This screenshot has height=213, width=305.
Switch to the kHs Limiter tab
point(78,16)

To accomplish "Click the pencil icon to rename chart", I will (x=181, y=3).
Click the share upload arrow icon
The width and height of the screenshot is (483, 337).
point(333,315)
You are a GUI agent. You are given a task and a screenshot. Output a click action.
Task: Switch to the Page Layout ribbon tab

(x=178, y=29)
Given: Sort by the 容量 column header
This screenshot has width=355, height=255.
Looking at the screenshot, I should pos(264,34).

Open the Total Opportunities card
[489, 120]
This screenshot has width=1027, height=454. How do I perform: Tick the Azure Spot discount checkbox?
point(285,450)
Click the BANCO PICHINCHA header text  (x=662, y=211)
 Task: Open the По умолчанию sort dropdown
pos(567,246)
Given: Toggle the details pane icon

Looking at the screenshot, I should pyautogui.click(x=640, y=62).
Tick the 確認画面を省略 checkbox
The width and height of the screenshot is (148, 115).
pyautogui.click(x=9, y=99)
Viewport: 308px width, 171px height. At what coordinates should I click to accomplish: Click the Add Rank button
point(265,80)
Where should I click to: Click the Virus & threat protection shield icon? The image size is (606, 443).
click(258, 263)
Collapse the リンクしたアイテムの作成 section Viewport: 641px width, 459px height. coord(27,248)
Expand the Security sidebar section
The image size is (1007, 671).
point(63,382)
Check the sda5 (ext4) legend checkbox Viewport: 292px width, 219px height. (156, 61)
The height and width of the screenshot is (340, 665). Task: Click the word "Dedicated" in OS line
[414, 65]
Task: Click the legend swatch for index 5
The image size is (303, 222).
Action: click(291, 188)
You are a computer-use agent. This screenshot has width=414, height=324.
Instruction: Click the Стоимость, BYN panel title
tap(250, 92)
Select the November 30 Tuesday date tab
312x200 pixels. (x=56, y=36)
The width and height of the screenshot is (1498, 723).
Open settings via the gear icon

Task instructions - All of the entries should be written out again exactly.

Response to the task -
This screenshot has height=213, width=305.
Switch to the kHs Limiter tab
point(78,16)

To accomplish "Click the pencil icon to rename chart", I will (x=181, y=3).
Click the share upload arrow icon
The width and height of the screenshot is (483, 337).
point(333,315)
You are a GUI agent. You are given a task and a screenshot. Output a click action.
Task: Switch to the Page Layout ribbon tab

(x=178, y=29)
Given: Sort by the 容量 column header
This screenshot has width=355, height=255.
Looking at the screenshot, I should pos(264,34).

Open the Total Opportunities card
[489, 120]
This screenshot has width=1027, height=454. How do I perform: Tick the Azure Spot discount checkbox?
point(285,450)
Click the BANCO PICHINCHA header text  (x=662, y=211)
 Task: Open the По умолчанию sort dropdown
pos(567,246)
Given: Toggle the details pane icon

Looking at the screenshot, I should pyautogui.click(x=640, y=62).
Tick the 確認画面を省略 checkbox
The width and height of the screenshot is (148, 115).
pyautogui.click(x=9, y=99)
Viewport: 308px width, 171px height. At what coordinates should I click to accomplish: Click the Add Rank button
point(265,80)
Where should I click to: Click the Virus & threat protection shield icon? The image size is (606, 443).
click(258, 263)
Collapse the リンクしたアイテムの作成 section Viewport: 641px width, 459px height. coord(27,248)
Expand the Security sidebar section
The image size is (1007, 671).
point(63,382)
Check the sda5 (ext4) legend checkbox Viewport: 292px width, 219px height. (156, 61)
The height and width of the screenshot is (340, 665). Task: Click the word "Dedicated" in OS line
[414, 65]
Task: Click the legend swatch for index 5
The image size is (303, 222).
Action: click(291, 188)
You are a computer-use agent. This screenshot has width=414, height=324.
Instruction: Click the Стоимость, BYN panel title
tap(250, 92)
Select the November 30 Tuesday date tab
312x200 pixels. (x=56, y=36)
The width and height of the screenshot is (1498, 723).
Open settings via the gear icon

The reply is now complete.